According to The Guardian, South African doctor Unben Pillay told reporters at a November 29 briefing that Omicron cases have been typically mild to date, and that vaccinated people “tend to do much better.” Cases are also heavily skewed towards the unvaccinated, South African health officials have noted. Together, these may indicate that the vaccines retain at least some degree of efficacy, but the country’s low vaccination rates—about 65 percent of people over 60 have received at least one dose, and closer to 25 percent of adults under 35, according to The Guardian—make drawing conclusions about efficacy difficult.
Indeed, the fact that many countries in southern Africa that have inoculated only small percentages of their people means that, vaccine protection aside, these areas must prepare for the worse, says Rudo Mathivha, head of the intensive care unit at the Chris Hani Baragwanath Academic Hospital in Soweto, South Africa. “We know we have a new variant,” she tells members of the media in a press briefing, reports the Associated Press. “The worst-case scenario is that it hits us like Delta . . . we need to have critical care beds ready.”

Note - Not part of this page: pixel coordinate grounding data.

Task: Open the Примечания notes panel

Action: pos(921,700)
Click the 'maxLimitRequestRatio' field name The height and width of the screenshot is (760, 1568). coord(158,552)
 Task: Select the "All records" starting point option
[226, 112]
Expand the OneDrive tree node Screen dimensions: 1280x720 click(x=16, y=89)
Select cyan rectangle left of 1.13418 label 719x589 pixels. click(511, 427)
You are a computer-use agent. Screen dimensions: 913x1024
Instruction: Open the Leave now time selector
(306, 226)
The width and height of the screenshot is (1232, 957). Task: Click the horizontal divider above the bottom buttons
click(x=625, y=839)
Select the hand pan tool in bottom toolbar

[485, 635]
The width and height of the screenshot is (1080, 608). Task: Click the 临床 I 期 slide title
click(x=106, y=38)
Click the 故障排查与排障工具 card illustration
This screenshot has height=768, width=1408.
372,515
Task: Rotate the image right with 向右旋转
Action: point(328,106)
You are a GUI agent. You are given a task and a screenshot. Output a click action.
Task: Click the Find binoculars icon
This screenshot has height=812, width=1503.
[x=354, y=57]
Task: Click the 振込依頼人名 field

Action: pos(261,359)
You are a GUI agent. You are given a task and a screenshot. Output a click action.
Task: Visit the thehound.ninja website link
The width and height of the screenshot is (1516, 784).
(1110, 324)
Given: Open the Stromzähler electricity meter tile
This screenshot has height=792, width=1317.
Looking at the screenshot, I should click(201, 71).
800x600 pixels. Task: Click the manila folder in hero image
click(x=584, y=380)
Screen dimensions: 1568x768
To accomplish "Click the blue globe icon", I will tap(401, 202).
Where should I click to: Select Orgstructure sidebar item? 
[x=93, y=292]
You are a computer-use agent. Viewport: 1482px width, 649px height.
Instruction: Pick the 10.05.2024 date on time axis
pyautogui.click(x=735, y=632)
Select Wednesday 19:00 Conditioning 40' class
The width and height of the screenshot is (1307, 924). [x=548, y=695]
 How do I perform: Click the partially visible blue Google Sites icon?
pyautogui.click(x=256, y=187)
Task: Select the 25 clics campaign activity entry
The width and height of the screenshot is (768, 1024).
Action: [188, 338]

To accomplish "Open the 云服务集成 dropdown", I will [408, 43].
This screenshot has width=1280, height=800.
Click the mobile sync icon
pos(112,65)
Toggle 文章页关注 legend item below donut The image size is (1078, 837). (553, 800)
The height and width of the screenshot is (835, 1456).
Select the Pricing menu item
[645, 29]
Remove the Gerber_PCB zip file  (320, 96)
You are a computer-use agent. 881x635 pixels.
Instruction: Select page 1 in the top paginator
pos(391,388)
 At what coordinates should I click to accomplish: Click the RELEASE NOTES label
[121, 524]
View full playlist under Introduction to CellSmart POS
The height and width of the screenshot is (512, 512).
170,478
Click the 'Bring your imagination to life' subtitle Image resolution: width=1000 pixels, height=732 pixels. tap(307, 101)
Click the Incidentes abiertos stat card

Pharmaceutical companies say they’re monitoring the situation to see if modifications to their vaccines need to be made. Pfizer and Moderna previously stated that it would take about six weeks to alter their mRNA vaccines, according to CNN, and spokespeople from both companies tell The New York Times that they’re investigating whether such alterations are necessary or if booster shots will fend off the Omicron variant.
In addition to the novel spike protein mutations, the Omicron variant contains ones seen in previous variants. These include E484K, which studies suggest helps the coronavirus elude antibodies, as well as N501Y, which is implicated in making both the Alpha and Gamma variants more infectious, CNN reports. However, fully understanding how these and the variant’s other mutations may alter the dynamics of Omicron infections will require researchers to gather and analyze a lot more data over the coming days and weeks.
In the meantime, experts emphasize that masking, washing hands, and social distancing remain helpful.
“We have been through all of this before with the Alpha and Delta variant,” University of Leicester clinical virologist Julian Tang tells Science Focus. “But the main difference is that the scientific evidence for the effectiveness of masks and social distancing has increased—and there is more conviction now amongst scientists that these measures do work to reduce the spread of the virus.”